TRENTON –The full Assembly approved a measure on Monday that is intended to help provide towns with a long-term solution to ward off future flooding problems.
The bill (A-4267), approved by a vote of 79-0, mirrors a similar “Green Acres” measure instituted by various local governments wherein municipalities would be allowed to establish municipal open space trust funds specifically for the purchase of flood-prone properties. In order to establish such a fund, local governing bodies would have to seek voter approval for an annual levy at a rate deemed appropriate.
“This measure would put residents in the driver’s seat to decide how they want to handle flooding issues in their town,” said Assemblyman Vincent Prieto (D-Bergen/Hudson). “For certain properties that consistently flood, allowing the municipality to buy up that property might be the best option. This will provide towns with the funding mechanism to do that, should voters give it the okay.”
Under current law, municipalities are authorized to establish “Municipal Open Space, Recreation, and Farmland and Historic Preservation Trust Funds.” This bill would amend the name of these municipal open space trust funds to be “Municipal Open Space, Recreation, Floodplain Protection, and Farmland and Historic Preservation Trust Funds.”
In doing so, the bill would expand this authorization to specifically include “Blue Acres projects,” which are any projects acquired for recreation or conservation purposes on land that has been damaged by, or may be prone to incurring damage caused by, storms or storm-related flooding, or that may buffer or protect other lands from such damage.

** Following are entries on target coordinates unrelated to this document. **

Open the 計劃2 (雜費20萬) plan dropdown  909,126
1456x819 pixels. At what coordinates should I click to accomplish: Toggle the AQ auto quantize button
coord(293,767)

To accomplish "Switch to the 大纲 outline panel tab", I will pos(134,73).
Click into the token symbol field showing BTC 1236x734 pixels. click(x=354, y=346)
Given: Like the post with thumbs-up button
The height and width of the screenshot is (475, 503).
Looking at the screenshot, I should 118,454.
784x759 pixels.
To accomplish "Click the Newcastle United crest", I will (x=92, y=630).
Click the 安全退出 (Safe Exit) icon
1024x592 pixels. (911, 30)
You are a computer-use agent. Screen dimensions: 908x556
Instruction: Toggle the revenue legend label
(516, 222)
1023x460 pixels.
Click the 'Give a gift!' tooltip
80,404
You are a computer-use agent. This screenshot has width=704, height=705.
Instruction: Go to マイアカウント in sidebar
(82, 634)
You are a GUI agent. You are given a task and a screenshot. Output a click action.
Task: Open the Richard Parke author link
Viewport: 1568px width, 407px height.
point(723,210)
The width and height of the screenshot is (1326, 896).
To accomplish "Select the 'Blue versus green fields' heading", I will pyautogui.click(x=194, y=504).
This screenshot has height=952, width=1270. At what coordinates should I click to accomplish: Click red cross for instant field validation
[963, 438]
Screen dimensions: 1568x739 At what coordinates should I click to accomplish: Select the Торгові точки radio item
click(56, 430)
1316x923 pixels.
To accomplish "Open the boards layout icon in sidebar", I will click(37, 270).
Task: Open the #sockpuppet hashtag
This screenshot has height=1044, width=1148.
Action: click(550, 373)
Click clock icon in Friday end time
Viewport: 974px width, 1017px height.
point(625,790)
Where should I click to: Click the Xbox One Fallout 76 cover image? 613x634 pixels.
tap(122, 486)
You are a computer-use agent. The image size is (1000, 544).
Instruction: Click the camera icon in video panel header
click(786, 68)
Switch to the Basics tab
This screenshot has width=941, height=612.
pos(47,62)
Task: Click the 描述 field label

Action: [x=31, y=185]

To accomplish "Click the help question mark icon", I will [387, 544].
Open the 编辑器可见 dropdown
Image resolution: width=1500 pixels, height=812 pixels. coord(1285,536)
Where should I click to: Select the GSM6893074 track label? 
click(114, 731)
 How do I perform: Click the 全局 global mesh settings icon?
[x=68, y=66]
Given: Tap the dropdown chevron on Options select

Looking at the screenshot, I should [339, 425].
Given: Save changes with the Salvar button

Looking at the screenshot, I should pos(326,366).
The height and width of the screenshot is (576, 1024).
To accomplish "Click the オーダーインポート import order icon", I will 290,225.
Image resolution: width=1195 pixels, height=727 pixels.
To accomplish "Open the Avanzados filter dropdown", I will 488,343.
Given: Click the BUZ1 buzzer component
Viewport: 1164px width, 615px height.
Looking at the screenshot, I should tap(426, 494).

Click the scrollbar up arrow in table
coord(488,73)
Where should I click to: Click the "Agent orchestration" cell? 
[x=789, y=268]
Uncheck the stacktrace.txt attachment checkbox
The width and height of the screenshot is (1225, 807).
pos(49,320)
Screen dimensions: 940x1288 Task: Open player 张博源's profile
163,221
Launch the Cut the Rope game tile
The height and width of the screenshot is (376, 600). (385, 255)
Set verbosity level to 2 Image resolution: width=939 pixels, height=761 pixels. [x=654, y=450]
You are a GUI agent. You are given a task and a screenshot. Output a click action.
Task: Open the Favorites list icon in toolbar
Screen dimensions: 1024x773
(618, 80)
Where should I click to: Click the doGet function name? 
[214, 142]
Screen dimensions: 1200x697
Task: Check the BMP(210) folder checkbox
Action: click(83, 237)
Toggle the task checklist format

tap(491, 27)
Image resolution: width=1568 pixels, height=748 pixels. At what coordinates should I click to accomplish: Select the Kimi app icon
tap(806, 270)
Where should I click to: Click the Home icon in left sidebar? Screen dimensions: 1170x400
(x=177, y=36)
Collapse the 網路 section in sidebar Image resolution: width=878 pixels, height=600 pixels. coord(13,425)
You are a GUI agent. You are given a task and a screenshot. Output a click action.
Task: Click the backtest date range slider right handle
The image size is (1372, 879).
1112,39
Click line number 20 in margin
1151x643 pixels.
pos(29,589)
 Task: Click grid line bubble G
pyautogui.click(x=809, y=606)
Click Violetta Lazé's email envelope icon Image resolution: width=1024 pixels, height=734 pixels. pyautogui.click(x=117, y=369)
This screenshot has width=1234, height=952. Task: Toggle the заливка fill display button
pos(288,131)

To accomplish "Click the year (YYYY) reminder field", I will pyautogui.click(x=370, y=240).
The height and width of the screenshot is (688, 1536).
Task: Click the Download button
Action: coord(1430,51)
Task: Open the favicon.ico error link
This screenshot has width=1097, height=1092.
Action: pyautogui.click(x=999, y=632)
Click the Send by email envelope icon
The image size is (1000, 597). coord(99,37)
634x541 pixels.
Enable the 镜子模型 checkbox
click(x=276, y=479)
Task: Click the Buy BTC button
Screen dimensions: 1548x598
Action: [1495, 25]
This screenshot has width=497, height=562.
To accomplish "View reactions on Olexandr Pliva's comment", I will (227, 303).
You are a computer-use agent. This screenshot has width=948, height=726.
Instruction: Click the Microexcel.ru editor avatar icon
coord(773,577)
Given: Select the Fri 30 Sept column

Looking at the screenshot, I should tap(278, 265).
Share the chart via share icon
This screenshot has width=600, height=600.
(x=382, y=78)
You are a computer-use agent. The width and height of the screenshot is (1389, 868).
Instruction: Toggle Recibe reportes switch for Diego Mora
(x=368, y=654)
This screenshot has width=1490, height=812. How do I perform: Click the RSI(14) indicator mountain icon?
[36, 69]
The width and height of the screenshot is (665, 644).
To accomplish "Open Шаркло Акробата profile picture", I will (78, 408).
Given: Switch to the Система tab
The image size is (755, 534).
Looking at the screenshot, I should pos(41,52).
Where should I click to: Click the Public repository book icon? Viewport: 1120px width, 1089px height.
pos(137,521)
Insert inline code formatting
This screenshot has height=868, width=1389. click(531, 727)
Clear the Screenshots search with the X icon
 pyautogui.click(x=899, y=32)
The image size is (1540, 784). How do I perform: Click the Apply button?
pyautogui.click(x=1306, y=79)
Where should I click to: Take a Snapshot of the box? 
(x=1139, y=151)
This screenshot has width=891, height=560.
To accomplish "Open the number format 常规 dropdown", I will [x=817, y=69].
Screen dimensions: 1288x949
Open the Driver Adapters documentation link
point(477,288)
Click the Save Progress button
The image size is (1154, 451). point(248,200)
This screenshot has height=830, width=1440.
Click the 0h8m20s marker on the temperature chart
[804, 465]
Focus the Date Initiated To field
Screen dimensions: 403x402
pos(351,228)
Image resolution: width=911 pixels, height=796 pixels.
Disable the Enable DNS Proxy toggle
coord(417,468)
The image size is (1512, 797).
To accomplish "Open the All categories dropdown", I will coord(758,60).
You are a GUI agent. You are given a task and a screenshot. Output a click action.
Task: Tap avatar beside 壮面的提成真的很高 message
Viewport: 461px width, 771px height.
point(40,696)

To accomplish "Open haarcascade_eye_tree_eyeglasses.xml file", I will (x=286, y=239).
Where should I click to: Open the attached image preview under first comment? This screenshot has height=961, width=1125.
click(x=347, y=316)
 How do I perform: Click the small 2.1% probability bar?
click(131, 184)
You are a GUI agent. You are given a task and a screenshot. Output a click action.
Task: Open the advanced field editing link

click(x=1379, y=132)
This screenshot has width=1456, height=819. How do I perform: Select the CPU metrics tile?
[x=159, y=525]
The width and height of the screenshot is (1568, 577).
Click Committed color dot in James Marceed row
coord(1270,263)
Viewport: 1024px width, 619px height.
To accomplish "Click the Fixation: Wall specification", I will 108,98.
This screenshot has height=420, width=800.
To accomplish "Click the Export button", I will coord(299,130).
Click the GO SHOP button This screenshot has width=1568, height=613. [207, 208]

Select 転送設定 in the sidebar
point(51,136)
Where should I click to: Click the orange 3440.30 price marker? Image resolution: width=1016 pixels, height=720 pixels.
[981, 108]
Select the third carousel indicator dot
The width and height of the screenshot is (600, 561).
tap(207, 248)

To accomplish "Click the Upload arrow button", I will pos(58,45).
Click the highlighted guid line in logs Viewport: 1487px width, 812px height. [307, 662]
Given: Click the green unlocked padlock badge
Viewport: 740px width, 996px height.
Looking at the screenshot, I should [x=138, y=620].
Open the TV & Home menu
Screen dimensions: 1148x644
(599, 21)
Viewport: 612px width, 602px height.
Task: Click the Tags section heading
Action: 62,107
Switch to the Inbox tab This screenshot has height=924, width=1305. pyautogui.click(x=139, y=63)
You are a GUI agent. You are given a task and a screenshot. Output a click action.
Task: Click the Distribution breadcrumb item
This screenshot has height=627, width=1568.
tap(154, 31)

The funds would be allowed to be used for the demolition of structures or the removal of debris from such properties and the restoration of those lands to a natural state or to a state useful for recreation and conservation purposes.
“Middlesex County, like many parts of the state, has been struggling to deal with flood-prone properties for years,” said Assemblyman Craig Coughlin (D-Middlesex). “It’s time we give towns and residents the tools to help address this problem based on their unique needs.”